The audio recordings of a 1979 BB King concert in Russia from behind the Iron Curtain have never been heard until now.

The cassettes of this concert were lost for nearly 36 years and Chasing News got a chance to hear the audio being rendered for the first time.
 
The legendary Eastside Sound recording studio on the Lower East Side, is where music icons like Beyoncé, Santana, and Sting have played.

Howard Leder, a New York-based music producer and arranger, had a long career, but one of the highlights was when King hired him to work on a live concert album.
 
Leder mentioned that BB King hired him, right after the Russian tour, to work on producing a live album.

They were choosing between to live concerts: Ole Miss or what you just heard BB King playing behind the Iron Curtain.
 
They ended up choosing Ole Miss and these tapes went in the closet.
 
After BB King's death in May, Howard couldn't stop thinking about these tapes.
 
"I was looking for this for over a decade and I just thought it was lost.
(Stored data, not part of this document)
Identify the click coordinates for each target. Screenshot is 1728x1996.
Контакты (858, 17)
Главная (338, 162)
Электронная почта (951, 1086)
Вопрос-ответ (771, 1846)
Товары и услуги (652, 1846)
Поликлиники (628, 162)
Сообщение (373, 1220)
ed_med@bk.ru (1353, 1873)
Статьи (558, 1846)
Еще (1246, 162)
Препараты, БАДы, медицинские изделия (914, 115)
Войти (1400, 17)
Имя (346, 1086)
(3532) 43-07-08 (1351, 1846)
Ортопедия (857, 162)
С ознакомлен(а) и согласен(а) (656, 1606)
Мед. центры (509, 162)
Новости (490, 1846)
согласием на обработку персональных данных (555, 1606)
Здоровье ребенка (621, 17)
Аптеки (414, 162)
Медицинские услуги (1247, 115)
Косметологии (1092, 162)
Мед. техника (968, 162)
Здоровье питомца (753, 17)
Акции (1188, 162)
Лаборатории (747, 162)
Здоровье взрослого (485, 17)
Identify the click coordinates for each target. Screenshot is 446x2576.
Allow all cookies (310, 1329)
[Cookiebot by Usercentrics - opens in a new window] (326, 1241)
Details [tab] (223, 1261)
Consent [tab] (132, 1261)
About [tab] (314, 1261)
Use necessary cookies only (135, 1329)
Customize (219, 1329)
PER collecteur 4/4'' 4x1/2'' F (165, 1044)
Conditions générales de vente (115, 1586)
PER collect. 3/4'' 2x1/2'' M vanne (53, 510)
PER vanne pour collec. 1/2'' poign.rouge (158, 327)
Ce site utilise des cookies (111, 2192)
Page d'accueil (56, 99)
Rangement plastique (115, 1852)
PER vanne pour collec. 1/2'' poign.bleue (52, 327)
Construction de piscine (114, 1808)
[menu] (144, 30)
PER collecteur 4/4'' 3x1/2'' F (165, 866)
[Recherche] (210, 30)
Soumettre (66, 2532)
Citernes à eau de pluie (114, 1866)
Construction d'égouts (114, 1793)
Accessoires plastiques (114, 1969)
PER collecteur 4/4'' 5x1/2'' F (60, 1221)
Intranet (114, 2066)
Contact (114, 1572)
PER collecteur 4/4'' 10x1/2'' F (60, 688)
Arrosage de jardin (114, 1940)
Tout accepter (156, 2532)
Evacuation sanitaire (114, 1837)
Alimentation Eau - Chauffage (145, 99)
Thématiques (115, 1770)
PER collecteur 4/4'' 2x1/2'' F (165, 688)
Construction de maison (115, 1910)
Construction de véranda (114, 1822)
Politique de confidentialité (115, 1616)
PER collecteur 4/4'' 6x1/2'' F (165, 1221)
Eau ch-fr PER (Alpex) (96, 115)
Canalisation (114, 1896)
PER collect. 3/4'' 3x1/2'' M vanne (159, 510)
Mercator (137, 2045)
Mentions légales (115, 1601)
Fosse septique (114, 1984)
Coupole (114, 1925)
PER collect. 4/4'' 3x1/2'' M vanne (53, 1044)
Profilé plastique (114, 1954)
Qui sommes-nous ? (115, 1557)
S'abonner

About three weeks ago my wife is looking in the closet and she came up to me with these cassettes," Leder said.
 
So, he contacted Eastside Sound and they said let’s make an audio master of these tapes.

When mixing, they had no idea what was going to come out of the speakers.  One major roadblock was finding a tape player, but once they got it the mixing began. 
 
Sitting in the legendary recording studio, with two musical geniuses, learning how to mix and listening to this lost piece of history was magical.
 
Leder explained that this concert was revolutionary.

The state department and BB King put together a concert tour, which hit 22 cities in Russia. It was one of the first times during the Cold War than American had performed behind the Iron Curtain.
 
The most incredible finding in the recording was the last song.  BB King had an interpreter come out and translate it, since the audience didn’t speak English.

It was the first time the crowd understood what the King was saying- and they went wild. 

This concert series influenced the rest of his career.